The key insight: addition produces normality; multiplication produces log-normality. Any system in which effects compound rather than accumulate will tend toward log-normal statistics.

Log-Normal vs. Power Law

This distinction is critical for network science. The Barabási–Albert model and preferential attachment produce pure power-law degree distributions with exponent \( \gamma = 3 \). But real networks rarely exhibit clean power laws.
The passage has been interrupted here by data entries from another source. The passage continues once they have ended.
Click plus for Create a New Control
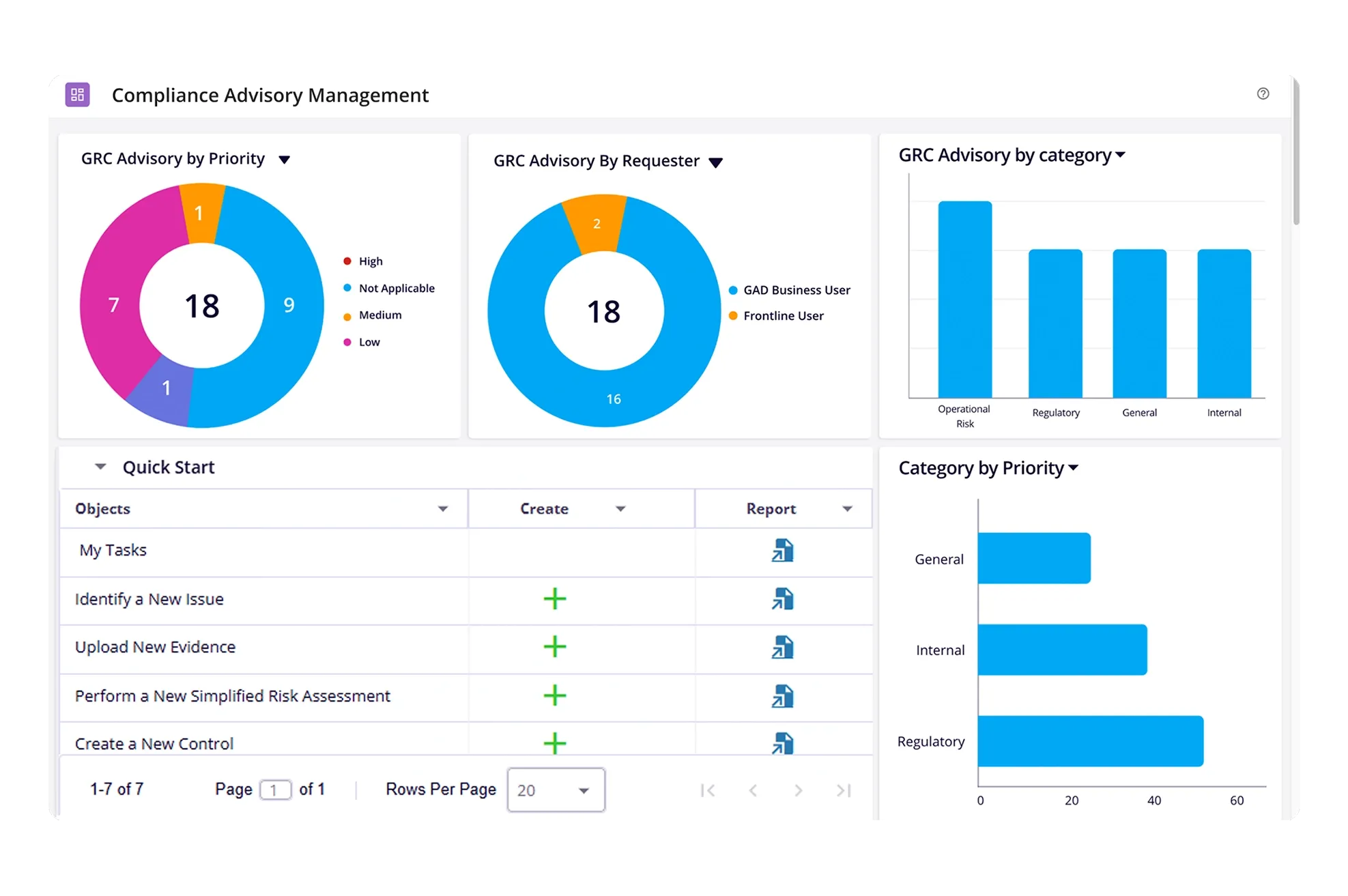click(x=554, y=742)
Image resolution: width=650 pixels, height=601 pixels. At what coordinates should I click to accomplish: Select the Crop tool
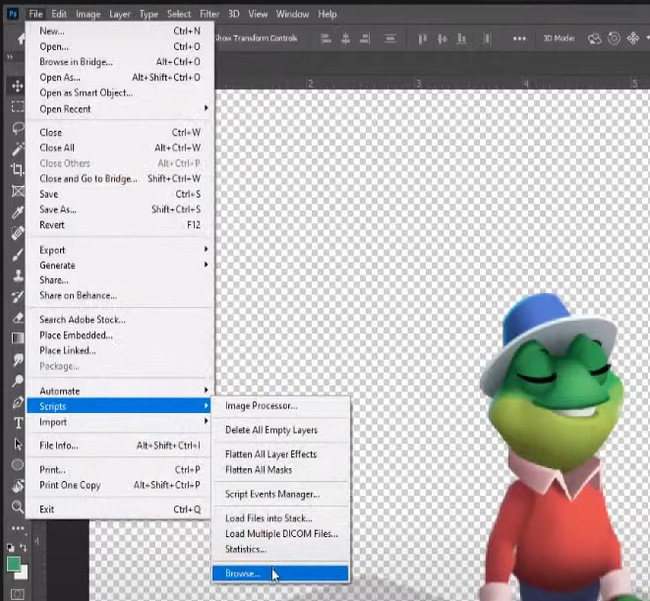pyautogui.click(x=17, y=170)
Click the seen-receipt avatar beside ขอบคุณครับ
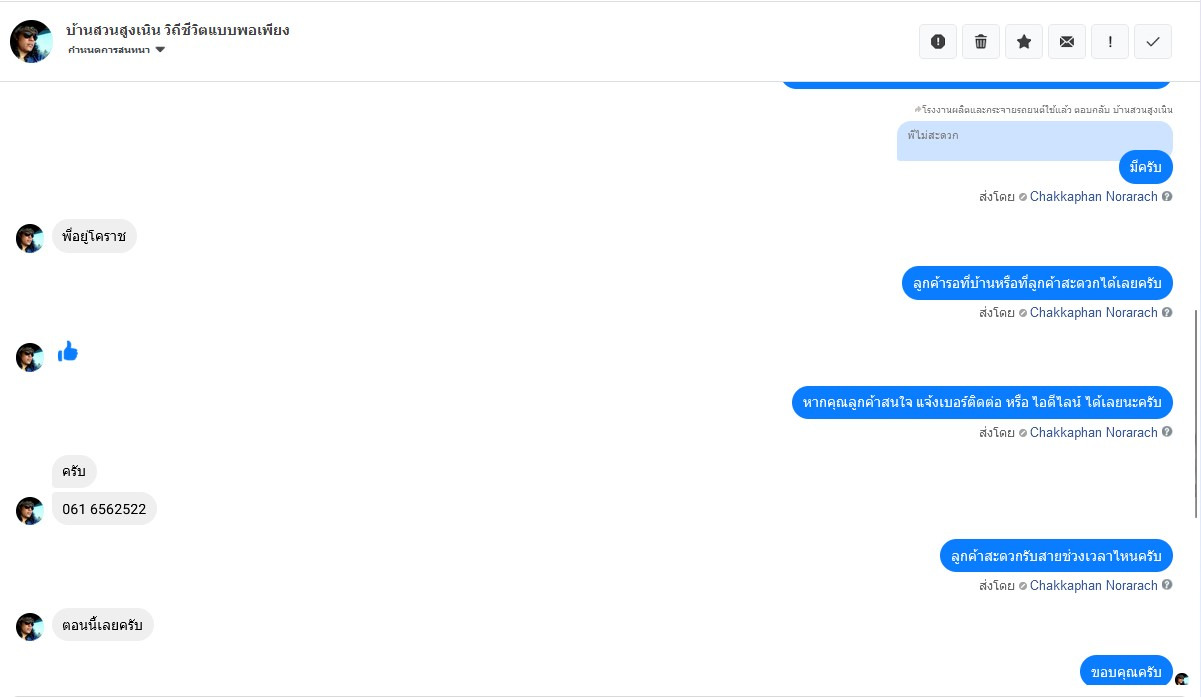Viewport: 1201px width, 697px height. (1182, 679)
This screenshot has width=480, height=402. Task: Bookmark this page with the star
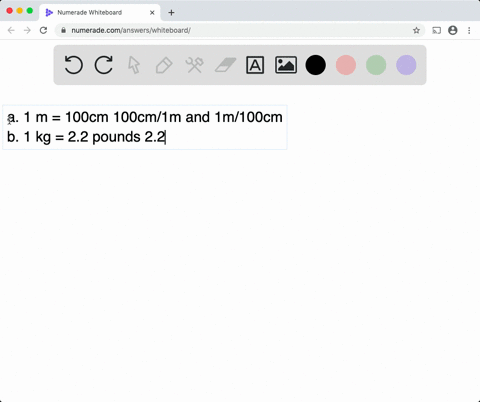click(416, 30)
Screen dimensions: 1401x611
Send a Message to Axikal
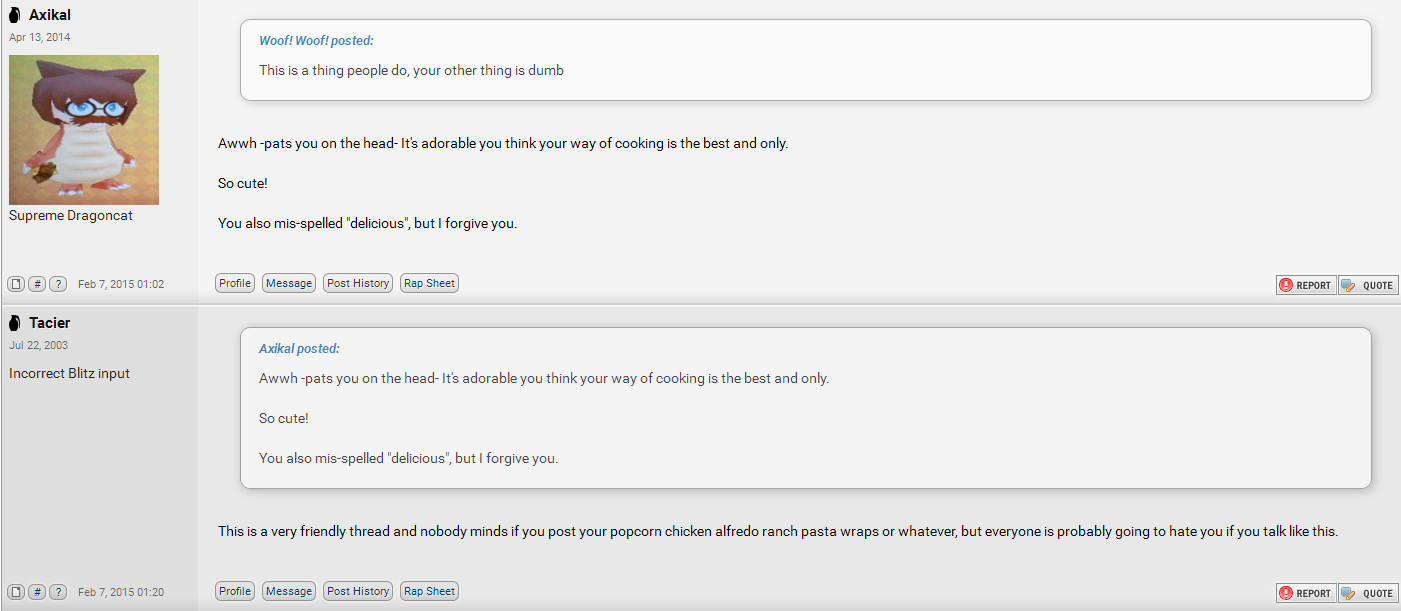[289, 283]

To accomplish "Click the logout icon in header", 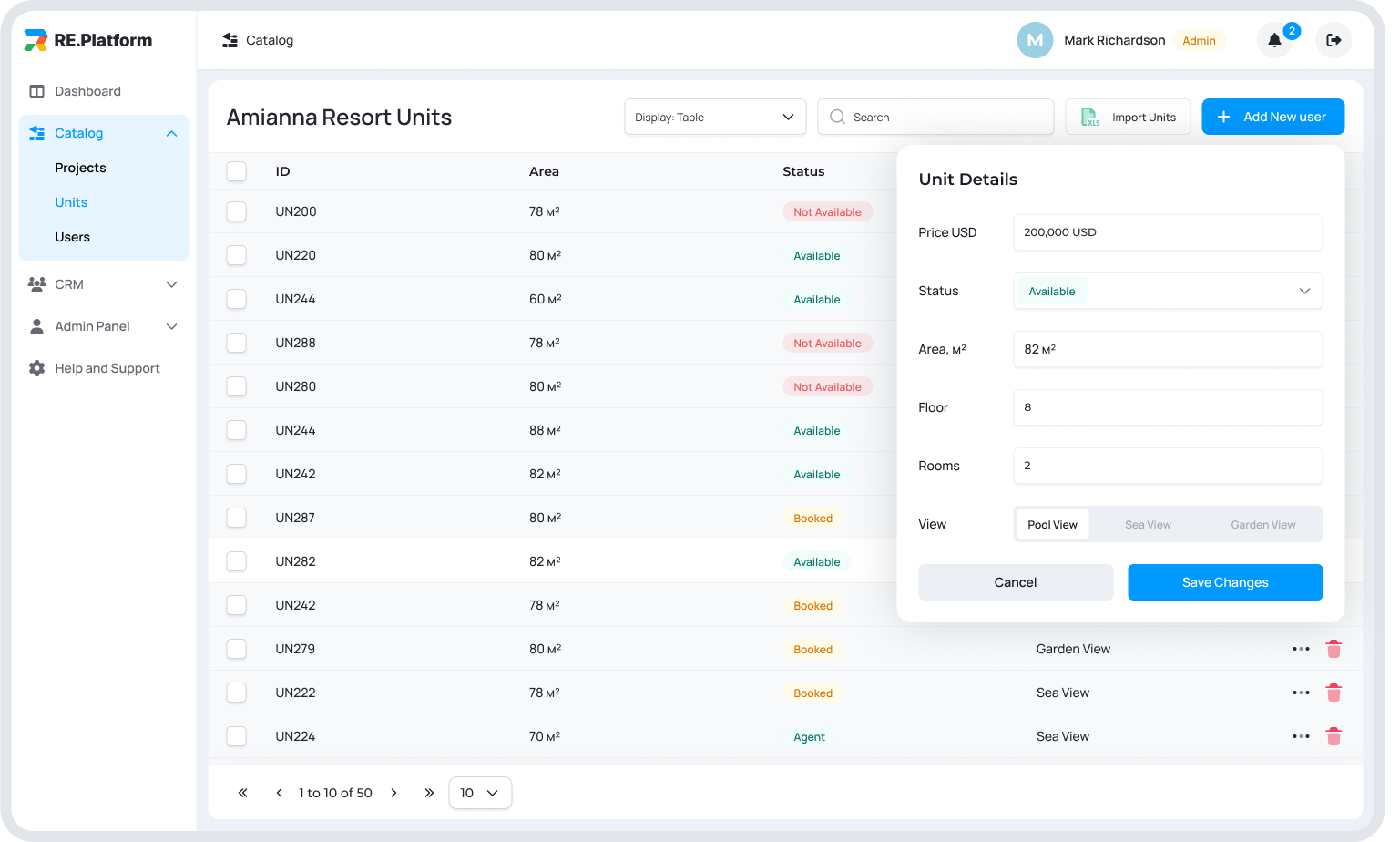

Clauset, Shalizi, and Newman's 2009 statistical analysis showed that many networks previously claimed to be scale-free are better fit by log-normal distributions — particularly when the network growth process involves multiplicative fitness factors, geographic constraints, or saturation effects.

The two distributions are superficially similar on log-log plots over limited ranges, but they diverge in their tails. A power law has no characteristic scale: events of any magnitude can occur, with probability decaying as a polynomial. A log-normal has an implicit scale set by \( \sigma \): beyond a certain point, the tail decays faster than any power law (specifically, like \( \exp(-(\ln k)^2) \)). This means that the largest events in a log-normal distribution are much less extreme than in a power-law distribution with comparable bulk behavior.

The policy implications are severe. If a financial market follows a power law, extreme crashes are not just possible but expected at any scale. If it follows a log-normal, the probability of catastrophic crashes is exponentially smaller. The difference between these models is not academic — it determines how much capital banks must hold, how insurance is priced, and how regulators think about systemic risk.

Similarly in network science: if the Internet's degree distribution is a power law, targeted attacks on hubs are devastating and random failures are harmless. If it is log-normal, the network is less extreme in both its robustness and its fragility. The scale-free network paradigm has been applied with the confidence of a power-law universality that the data do not support.

Generative Models

Several network growth models produce log-normal degree distributions:

Preferential attachment with multiplicative fitness: When each node has an intrinsic fitness \( \eta_i \) and the attachment probability is proportional to \( \eta_i k_i \), the degree distribution becomes log-normal if fitnesses themselves are log-normally distributed. The hubs are not just lucky in timing; they are intrinsically better at attracting connections.

Growth with saturation: When nodes have a finite capacity for connections, the degree distribution develops a cutoff that transforms a power law into something closer to log-normal. Social networks, where individuals cannot maintain arbitrarily large numbers of relationships, often show this pattern.

Random multiplicative processes on networks: When edge weights or node strengths evolve through multiplicative noise, the resulting distribution is log-normal even when the topological structure is fixed.

Statistical Identification

Distinguishing log-normal from power-law data is statistically challenging. On a log-log plot, a log-normal can look linear over a wide range before rolling over in the tail. Maximum likelihood methods and model comparison (e.g., Vuong's test) are necessary. Visual inspection is not enough. The literature is littered with claims of power-law behavior that collapse under rigorous statistical scrutiny.

The log-normal distribution is the power law's quieter cousin. It produces similar-looking heavy tails without the infinite variance and scale-invariance that make power laws mathematically dramatic. In many real systems, the log-normal is not merely a better fit — it is the right mechanistic model, because the generative process is multiplicative, not accumulative. The persistence of power-law claims in the face of log-normal alternatives is a case study in how mathematical elegance can outrun empirical warrant.